# Assignment 2

(๑• .̫ •๑)

Your last pokemon adventure went well, but you aren't quite the very best like no one ever was. Faithful to your data scientist ways, you decide to further analyse your pokedex to improve your training.

The data can be found under `pokedex/pokemons.csv`, and is the same as assignment 1. Run the cell below to get an overview of the dataset:

In [None]:
import pandas as pd
import numpy as np

df = pd.read_csv('pokedex/pokemons.csv')
df.head()

## Problem 1

Analysing and grouping "smart" pokemons by `Type 1` wasn't very successful last assignment: we got a headache from trying to train a Psyduck. Since then however, we learnt a powerful unsupervised learning method for analysing **clusters** in our datasets.

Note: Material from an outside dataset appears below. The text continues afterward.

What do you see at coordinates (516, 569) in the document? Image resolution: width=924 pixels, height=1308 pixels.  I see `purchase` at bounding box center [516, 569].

💪 **Task: Use k-Means clustering to find 4 clusters in the pokemon dataset, and store the predictions in a vector called `y_kmeans`.**  
Pro-tip 1: You should only take into account the `Attack`, `Defense`, `Sp. Atk`, `Sp. Def`, `Speed`, and `HP` columns.  
Pro-tip 2: Please use the `random_state=42` argument when constructing your sklearn class, to make sure your results are reproducible. Marks won't be taken off for using the wrong random seed, but the unit tests won't pass!  
Pro-tip 3: We have seen in lectures that sklearn expects NumPy `ndarray`s as argument to its training and prediction methods. Whilst that is true, it can also accept pandas `DataFrame`s directly, since these are `ndarray` wrappers. You can use whichever you prefer.

In [None]:
# INSERT YOUR CODE HERE

In [None]:
def test_kmeans():
    assert len(y_kmeans) == 800, f'The size of your prediction vector is wrong: {len(y_kmeans)}. There should be 800, one per pokemon.'
    unique_clusters = len(np.unique(y_kmeans))
    assert unique_clusters == 4, f'There should 4 unique clusters, your prediction vector has {unique_clusters}'
    assert y_kmeans.mean() == 1.5025, f'Something is not quite right with your prediction vector. Have you used a random seed of 42?'
    print('Success! 🎉')
    return

test_kmeans()

## Problem 2

Now that we have clustered our pokemons, we'd like to explore these groups. Specifically, we'd like to know the mean stats of each cluster, so we can compare their average strengths and weaknesses.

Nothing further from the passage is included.